MKS Kluczbork: Drużyna z niewielkiej miejscowości po raz kolejny pokusiła się o niespodziankę. Co prawda ograć będącą w kryzysie Gieksę to żadna sztuka, ale wygrać 3:0 to już coś. Piłkarze z Opolszczyzny stracili przed sezonem Waldemara Sobotę, a mimo to wciąż utrzymują poziom i notują passę trzech meczów bez porażki. Kto wie? Może w tym sezonie podopieczni trenera Grzegorza Kowalskiego powalczą o coś więcej niż spokojne utrzymanie?

Pogoń Szczecin: Portowcy po raz pierwszy w tym sezonie z meczu wyjazdowego nie wrócą na tarczy, ale z nią. Ta tarcza jest mocno poobijana, trochę roztrzaskana, ale jeden punkt zawodnicy Macieja Stolarczyka w Gliwicach zdołali wywalczyć. Jeżeli ta tarcza przejdzie solidną renowację i konserwację, to następnym razem może już być lepiej. Wydaje się, że Pogoń w końcu może zacząć wygrywać.

BĘC

Odra Wodzisław Śląski: To co zrobili wodzisławianie w Gorzowie Wlkp. będzie śniło im się po nocach. W trzy minuty przegrali wygrany mecz i w konsekwencji wrócili z dalekiego wyjazdu bez punktów. Czego zabrakło? To pytanie dla sztabu szkoleniowego Odry, która na razie odstaje od czołówki, a przed sezonem była zaliczana do grona drużyn, które ewentualnie mogą powalczyć o awans. Piłkarze Odry w ostatnich dziesięciu minutach gry myślami byli już w szatni. Nie śpieszyło im się z rozgrywaniem piłki, tradycyjnie kradli sekundy gdzie się dało, jednak gra na czas odbiła im się czkawką.

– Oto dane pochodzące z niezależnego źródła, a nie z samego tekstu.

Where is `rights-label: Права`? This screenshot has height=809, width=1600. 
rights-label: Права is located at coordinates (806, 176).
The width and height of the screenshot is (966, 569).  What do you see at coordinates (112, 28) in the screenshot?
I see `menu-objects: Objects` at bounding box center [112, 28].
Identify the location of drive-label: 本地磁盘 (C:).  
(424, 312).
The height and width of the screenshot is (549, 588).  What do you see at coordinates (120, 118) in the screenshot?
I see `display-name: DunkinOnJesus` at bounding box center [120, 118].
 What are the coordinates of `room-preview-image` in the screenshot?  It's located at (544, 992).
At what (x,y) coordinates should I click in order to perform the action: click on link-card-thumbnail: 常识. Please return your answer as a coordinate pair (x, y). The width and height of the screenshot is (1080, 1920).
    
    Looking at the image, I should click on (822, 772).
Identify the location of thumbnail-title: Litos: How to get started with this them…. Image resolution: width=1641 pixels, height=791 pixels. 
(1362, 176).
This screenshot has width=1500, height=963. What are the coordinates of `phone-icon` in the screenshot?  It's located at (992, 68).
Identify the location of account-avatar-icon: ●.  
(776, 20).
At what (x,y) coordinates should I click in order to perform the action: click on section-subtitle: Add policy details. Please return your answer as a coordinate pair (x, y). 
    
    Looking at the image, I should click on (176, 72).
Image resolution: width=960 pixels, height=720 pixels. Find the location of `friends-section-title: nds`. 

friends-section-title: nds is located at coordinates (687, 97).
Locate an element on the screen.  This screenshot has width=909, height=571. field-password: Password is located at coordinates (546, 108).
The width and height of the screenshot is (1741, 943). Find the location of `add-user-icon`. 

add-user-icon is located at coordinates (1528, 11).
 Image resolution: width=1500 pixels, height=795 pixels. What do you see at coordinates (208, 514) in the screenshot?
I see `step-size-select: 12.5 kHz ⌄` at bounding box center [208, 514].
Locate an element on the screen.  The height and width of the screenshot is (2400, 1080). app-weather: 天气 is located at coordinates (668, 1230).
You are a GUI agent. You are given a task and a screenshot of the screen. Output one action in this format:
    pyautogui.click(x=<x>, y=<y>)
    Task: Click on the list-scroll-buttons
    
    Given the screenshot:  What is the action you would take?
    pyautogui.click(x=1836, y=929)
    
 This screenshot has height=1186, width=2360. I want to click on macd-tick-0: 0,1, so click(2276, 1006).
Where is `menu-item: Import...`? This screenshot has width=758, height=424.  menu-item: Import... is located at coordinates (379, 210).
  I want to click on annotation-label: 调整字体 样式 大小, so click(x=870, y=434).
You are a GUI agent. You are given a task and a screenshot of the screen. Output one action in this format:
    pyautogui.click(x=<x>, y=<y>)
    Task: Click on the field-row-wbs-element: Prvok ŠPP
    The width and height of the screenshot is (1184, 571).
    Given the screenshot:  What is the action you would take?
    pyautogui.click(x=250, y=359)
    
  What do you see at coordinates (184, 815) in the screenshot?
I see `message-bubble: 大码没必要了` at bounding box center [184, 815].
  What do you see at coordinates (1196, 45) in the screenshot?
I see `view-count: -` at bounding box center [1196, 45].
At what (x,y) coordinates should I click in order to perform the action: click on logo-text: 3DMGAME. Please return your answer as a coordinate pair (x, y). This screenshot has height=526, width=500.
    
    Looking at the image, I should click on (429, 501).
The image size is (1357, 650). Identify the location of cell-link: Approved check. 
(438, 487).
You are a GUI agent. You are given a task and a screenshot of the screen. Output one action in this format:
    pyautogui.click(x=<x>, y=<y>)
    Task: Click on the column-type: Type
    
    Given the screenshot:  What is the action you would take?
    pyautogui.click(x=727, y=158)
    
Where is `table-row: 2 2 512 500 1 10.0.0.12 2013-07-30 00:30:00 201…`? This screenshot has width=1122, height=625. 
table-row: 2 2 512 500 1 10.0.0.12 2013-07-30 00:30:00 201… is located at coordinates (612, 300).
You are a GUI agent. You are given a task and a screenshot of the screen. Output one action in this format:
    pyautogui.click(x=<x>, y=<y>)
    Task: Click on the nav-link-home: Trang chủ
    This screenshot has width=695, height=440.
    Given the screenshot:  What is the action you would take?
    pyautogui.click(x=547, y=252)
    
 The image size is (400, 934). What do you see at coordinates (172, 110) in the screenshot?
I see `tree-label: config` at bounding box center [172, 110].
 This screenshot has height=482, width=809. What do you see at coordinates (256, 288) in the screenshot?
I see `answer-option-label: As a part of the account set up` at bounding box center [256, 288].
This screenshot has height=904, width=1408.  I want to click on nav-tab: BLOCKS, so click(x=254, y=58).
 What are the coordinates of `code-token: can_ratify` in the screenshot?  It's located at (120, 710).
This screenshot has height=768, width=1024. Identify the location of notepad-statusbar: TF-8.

GKS Katowice: To staje się już nudne, ale słuszne. Już nawet nasz korespondent przestał się rozpływać nad grą katowiczan, a to już powód do sporego niepokoju. Nikt nie wie czego potrzeba Gieksie do pierwszego zwycięstwa w tym sezonie. Chyba regularnie wpływające na konta pensje i rodzinna atmosfera w klubie podziałała na zawodników z Katowic tak rozluźniająco, że zapomnieli jak się gra w piłkę. To już nie jest dołek. To nie jest nawet kryzys. Śląski klub po prostu... Zabrakło nam słów.

Atak Piasta Gliwice: Gliwiczanie nie trafili do siatki rywala od ponad 270 minut. Warto dodać, że z siedmiu goli strzelonych przez Piasta w tym sezonie żadnego nie zdobył nominalny napastnik. Roman Maciejak przypomina zagubione dziecko we mgle, Michał Chałbiński na boisku był tylko obecny w poprzednich meczach, a teraz leczy kontuzję. Zarząd ewidentnie przespał okienko transferowe i chyba będzie tego żałował.